Rozpoczął się sezon publikacji wyników spółek za drugi kwartał. W poprzednim tygodniu swoje wyniki przestawiło kilka dużych instytucji finansowych takich jak JP Morgan Chase, Black Rock, czy Wells Fargo. Pomimo świetnych wyników banki są znacznie tańsze od innych branż. Wyniki spółek będziemy poznawać przez kolejne tygodnie.

W USA trwa sezon publikacji wyników spółek za drugi kwartał. To ważny moment dla rynku kapitałowego, pozwala bowiem ocenić kondycję poszczególnych branż i spółek oraz perspektywy na najbliższe miesiące. Wyższe zyski podnoszą też wartość poszczególnych spółek, co daje przestrzeń do dalszych wzrostów na giełdzie. A przewidywania co do wyników są bardzo dobre, znacznie lepsze niż jeszcze na początku drugiego kwartału. W poprzednim kwartale 85,3 proc., czyli 426 spółek z indeksu S&P500 miało lepsze wyniki od przewidywanych rezultatów. Teraz może być jeszcze lepiej. Przychody spółek w USA mogą wzrosnąć o 20 proc. r/r, a EPS (Earnings per share – zysk na jedną akcję) o 72 proc. Jeszcze większy wzrost może nastąpić w Europie. Największy wzrost zysków będzie udziałem spółek cyklicznych (takich jak dostawcy energii, handel czy banki), które są beneficjentami odradzania się gospodarek. Oczywiście nie możemy zapominać o efekcie „niskiej bazy”, wynikającym ze słabszych wyników w 2020 roku, który to powoduje, że wzrosty w wielu wypadkach są spektakularne.
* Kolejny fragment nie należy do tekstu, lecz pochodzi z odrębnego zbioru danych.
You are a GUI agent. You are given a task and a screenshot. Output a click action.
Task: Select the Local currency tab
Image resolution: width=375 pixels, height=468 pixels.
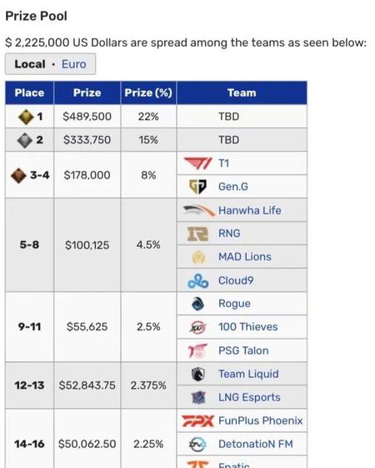[30, 64]
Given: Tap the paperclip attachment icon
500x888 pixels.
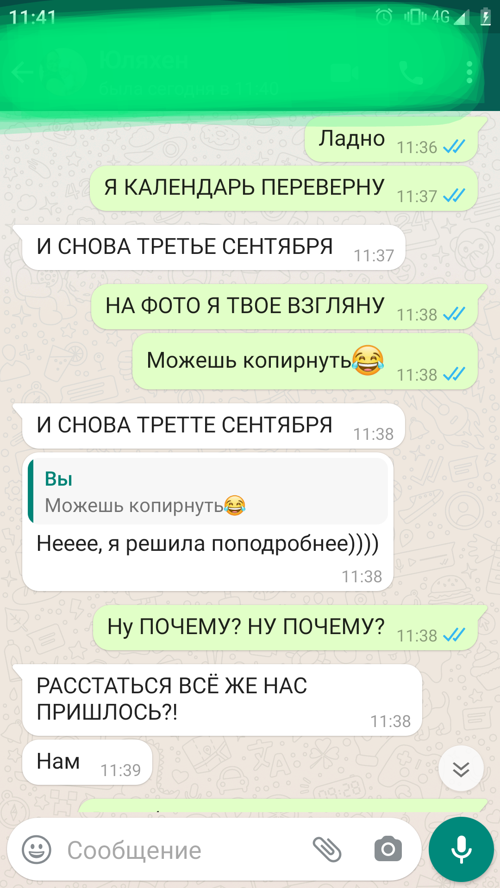Looking at the screenshot, I should 327,850.
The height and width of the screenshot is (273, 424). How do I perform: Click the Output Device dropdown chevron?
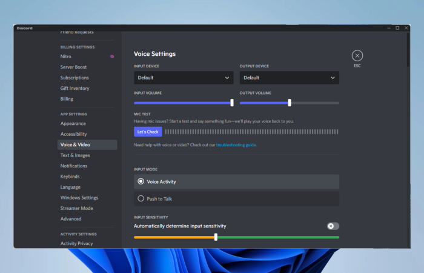tap(333, 78)
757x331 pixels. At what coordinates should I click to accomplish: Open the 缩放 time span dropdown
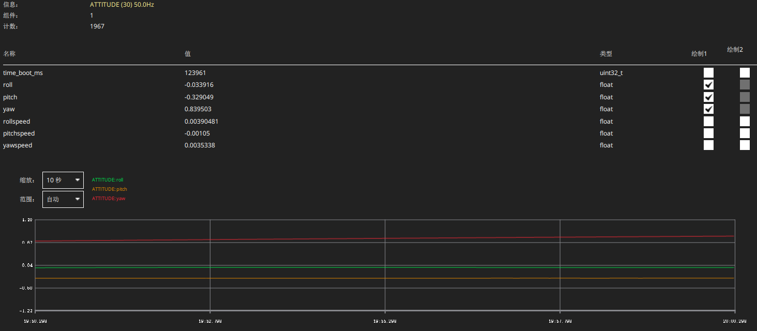click(63, 180)
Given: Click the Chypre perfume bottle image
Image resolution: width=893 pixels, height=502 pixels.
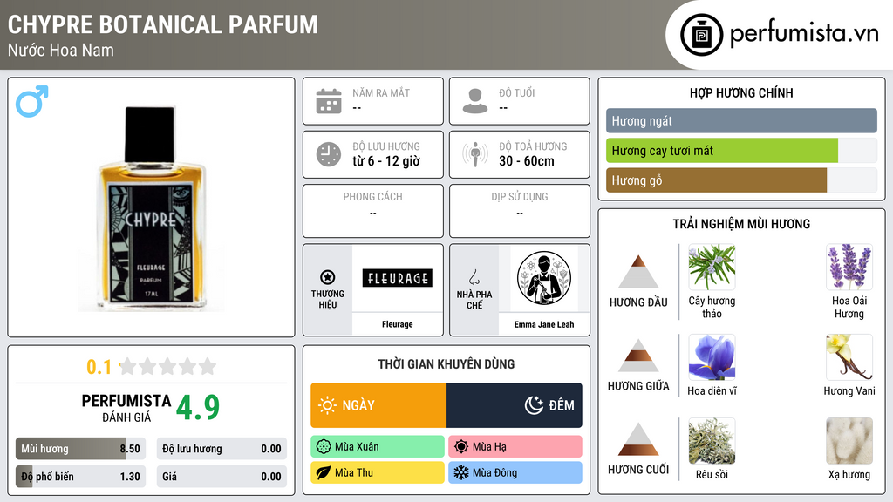Looking at the screenshot, I should [x=152, y=208].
W poprzednim tygodniu swoje wyniki przedstawiło 8 proc. amerykańskich firm. Sezon publikacji wyników rozpoczęły firmy finansowe, których wyniki okazały się lepsze od oczekiwań, jednak ceny akcji tych spółek nadal pozostają niedowartościowane wobec reszty rynku (C/Z niższa o 43 proc. wobec całego rynku). We wtorek wyniki przestawił największy amerykański bank – JP Morgan Chase. Jego przychody wyniosły 31,4 mld dolarów, wobec spodziewanych 29,9 mld dolarów. EPS wynosi natomiast 3,78 dolara, czyli o 18 proc. powyżej oczekiwań. Dobre wyniki banku to efekt uwolnienia rezerw na złe kredyty o wartości 3 mld dolarów, wraz z poprawą stanu gospodarki poprawiła się jakość portfela kredytowego.
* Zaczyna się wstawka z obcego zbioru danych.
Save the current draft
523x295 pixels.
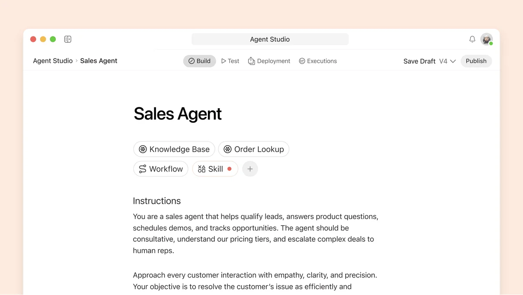point(419,61)
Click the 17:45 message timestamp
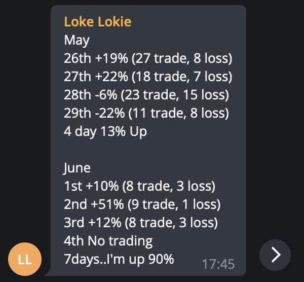This screenshot has width=304, height=282. point(218,264)
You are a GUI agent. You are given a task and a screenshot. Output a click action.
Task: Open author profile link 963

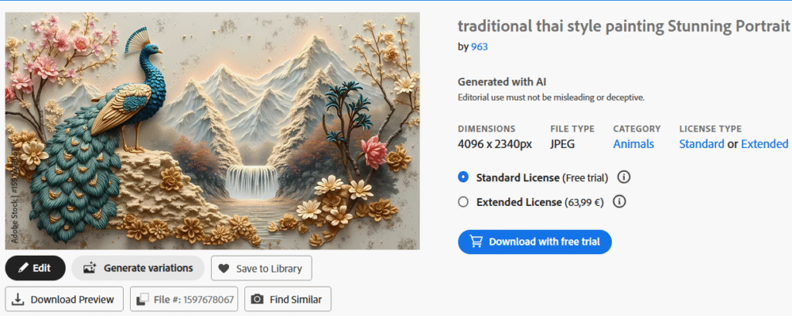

Świetne wyniki przedstawił także bank inwestycyjny Goldman Sachs. Jego EPS wyniósł 15,02 dolara wobec oczekiwanych przez analityków 10,24 dolara. Tak znaczące przebicie oczekiwań rynkowych, to efekt wzrostu wartości aktywów oraz zysków z rynku IPO. Cena akcji banku od początku roku wzrosła o ponad 40 proc. Goldman poinformował także o planowanym podniesieniu wypłacanej kwartalnej dywidendy o 60 proc., do 2 dolarów na akcję, co ma nastąpić od trzeciego kwartału br.
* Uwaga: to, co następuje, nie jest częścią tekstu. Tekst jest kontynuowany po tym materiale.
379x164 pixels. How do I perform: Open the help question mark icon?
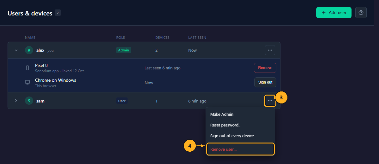pos(361,13)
Podobnie dobre wyniki zanotował także Wells Fargo, którego EPS wyniósł 1,38 dolara, wobec prognozy 97 centów, co było także efektem uwalnianych rezerw. Inwestorzy bardzo chętnie lokowali swoje środki w funduszach zarządzanych przez BlackRock, dzięki czemu firma zarządza obecnie portfelem o wartości 9,49 bln. dolarów (rok temu było to 7,32 bln dolarów). Choć EPS wyniósł 10,03 dolara, wobec oczekiwanych 9,46, to cena akcji BlackRock spadła bowiem inwestorzy oczekiwali po firmie

jeszcze więcej, szczególnie że obecny wzrost aktywów w dużym stopniu dotyczy nisko marżowych funduszy ETF. Z wypowiedzi bankowych menedżerów, przy okazji publikacji wyników, wynika, że spodziewają się dobrych wyników w kolejnych kwartałach. Największym ryzykiem dla rynku pozostaje wariant delta koronawirusa i jego potencjalne skutki.